The purpose of this project is to detect pneumonia(bacterial/viral) from X-Ray image using classification methods. We developed this project in a Machine Learning course in our studying framework.
We have created the following models:
- Convolutional Neural Network (CNN)
- Backpropagation algorithm
- K-Nearest neighbor (KNN)
- Recurrent Neural Networks (RNN)
- AdaBoost
- SVM
- Random Forest
The main idea was to understand more how the models work, not to have high accuracy. The models have been developed using Jupyter Notebook.
Our Database has been taken from: https://www.kaggle.com/paultimothymooney/chest-xray-pneumonia
This database has 5000+ images(JPEG), which fall into three categories:
- Train
- Test
- Validation
Every category has two types of images:
- Normal - depicts clear lungs
- Pneumonia - depicts pneumonia from viral pathogens or bacterial pathogens
Imaging examples:
The normal chest X-ray (left panel) depicts clear lungs without any areas of abnormal opacification in the image. Bacterial pneumonia (middle) typically exhibits a focal lobar consolidation, in this case in the right upper lobe (white arrows), whereas viral pneumonia (right) manifests with a more diffuse ‘‘interstitial’’ pattern in both lungs.
The biggest challenge of this project is the imbalance of the dataset.
- The number of X-Ray images for NORMAL and PNEUMONIA cases was not 50%/50% in training and test datasets.
- The class ratio is not consistent across different datasets. The NORMAL/PNEUMONIA ratio was around 1:3 in training dataset so we made it 1:1 to be balanced, also 1:1 ratio in validation dataset, and around 1:1.67 in test dataset.
- The dataset is relatively small, thus may lead to overfitting and low prediction accuracy on test dataset.
- We tried to fit the model into 5 different algorithms, The first one is CNN (Convolution neural network), that can handle the images very well because there is a kernel that moves around the image and shares it's weight. This algorithm gave the higher accuracy hence it was the best.
- The second is back propagation, fully connected neural network that can improve the weight by errors. (it reduces/increases the weights by the gradient of the error) so it can learn the data very well too.
- The third was AdaBoost classifier, in this method we tried to work again on the data so the algorithm can handle it better (1, -1), (there is no neural network in this algorithm).
- The fourth is KNN cluster (K- Nearest neighbor), it takes an image and tries to find the closest 3 neighbors and clusters it to the closest label.
- The last was RNN (recurrent neural network), although in this algorithm we tried to do our best but couldn’t handle the data .
- It was challenging to find the best learning rate that can give the best results, in some values we got a high accuracy rate on the training data but it wasn’t close in the test(overfitting) so we tried to find the best value.
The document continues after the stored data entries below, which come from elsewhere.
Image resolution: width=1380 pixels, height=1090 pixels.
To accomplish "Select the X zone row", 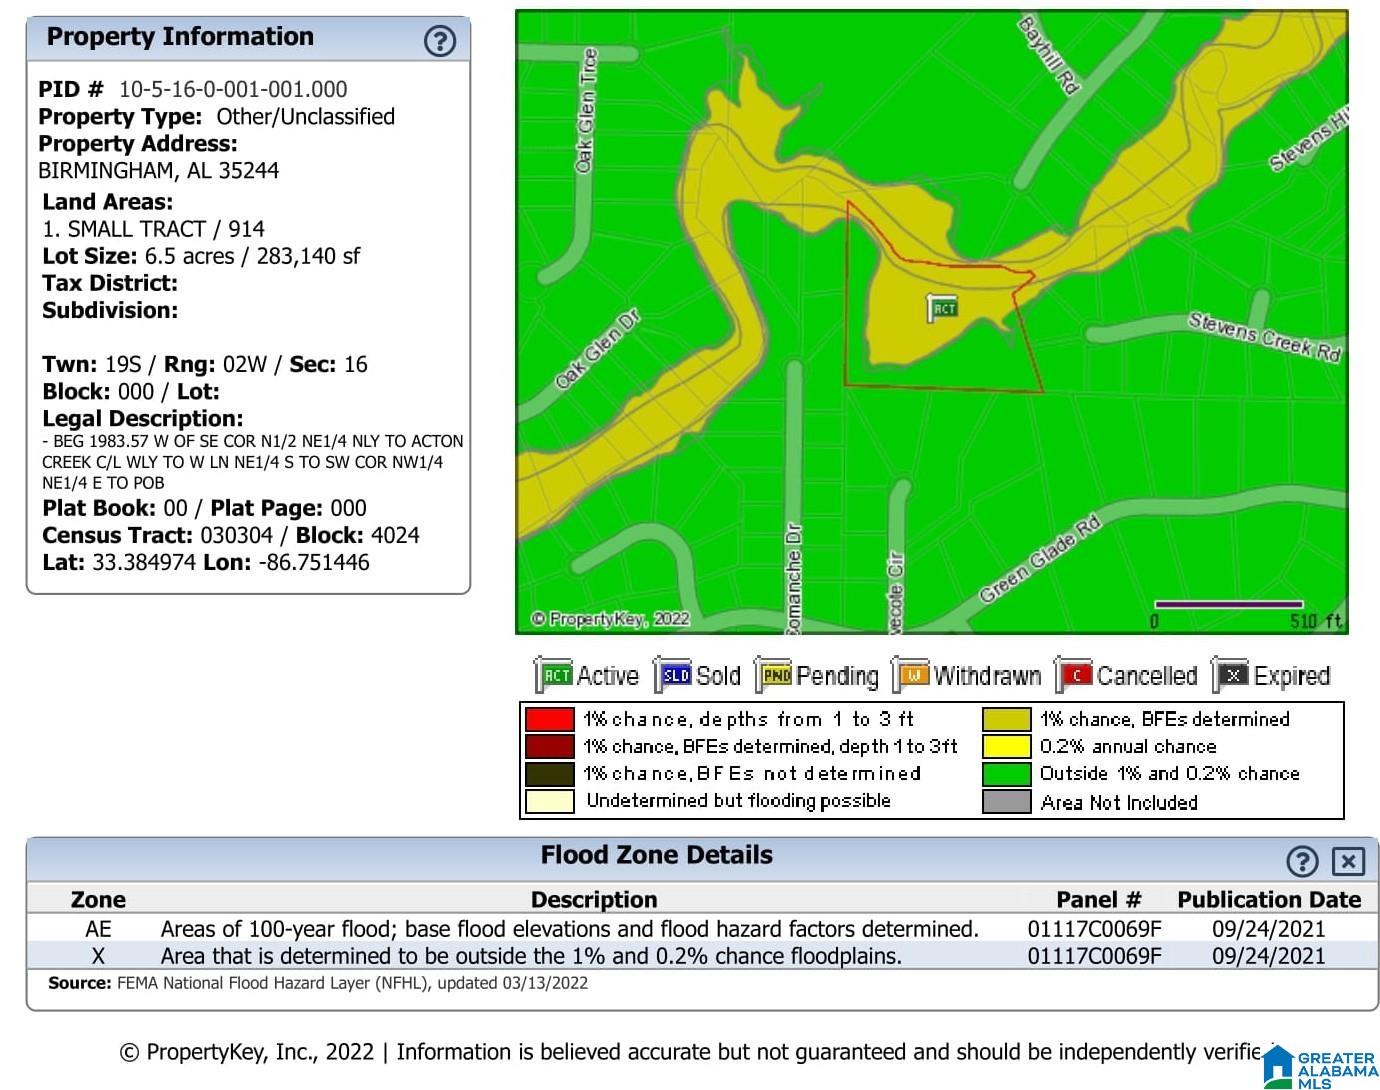I will 702,956.
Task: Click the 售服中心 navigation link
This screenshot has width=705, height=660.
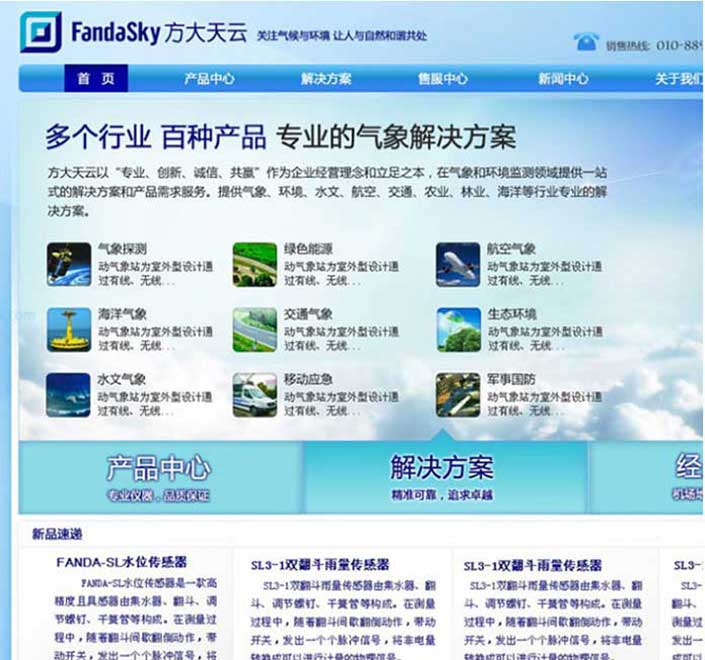Action: click(x=443, y=79)
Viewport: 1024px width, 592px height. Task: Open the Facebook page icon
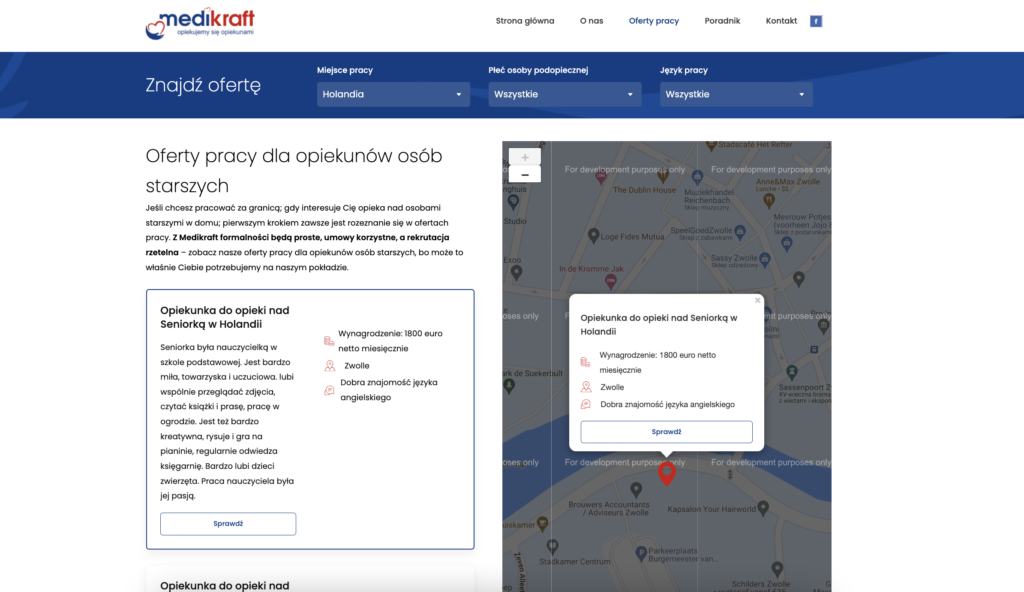tap(816, 21)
- To find the best normalized size to the image (150, 150) in a way that we don’t lose any features that are important to classification.
- To get the number of hidden layers in back Propagation that can learn the data without overfitting.
- Random forest model builds trees and decides according to legal feautures. Because we are using images, we do not have clear features, so we had to convert the image to a size of 150x150 and since it is a two-dimensional array, we turned it into a one-dimensional array of size 22500, and this helped us insert it instead of several features.
- SVM model accepts a vector and we have an image so we turned the image into a vector of pixels and then ran it through this vector. It was difficult for us to decide whether to take the pixels as they are or divide by 255 (we will get a pixel between 0 and 1) or even use the histogram of the pixels.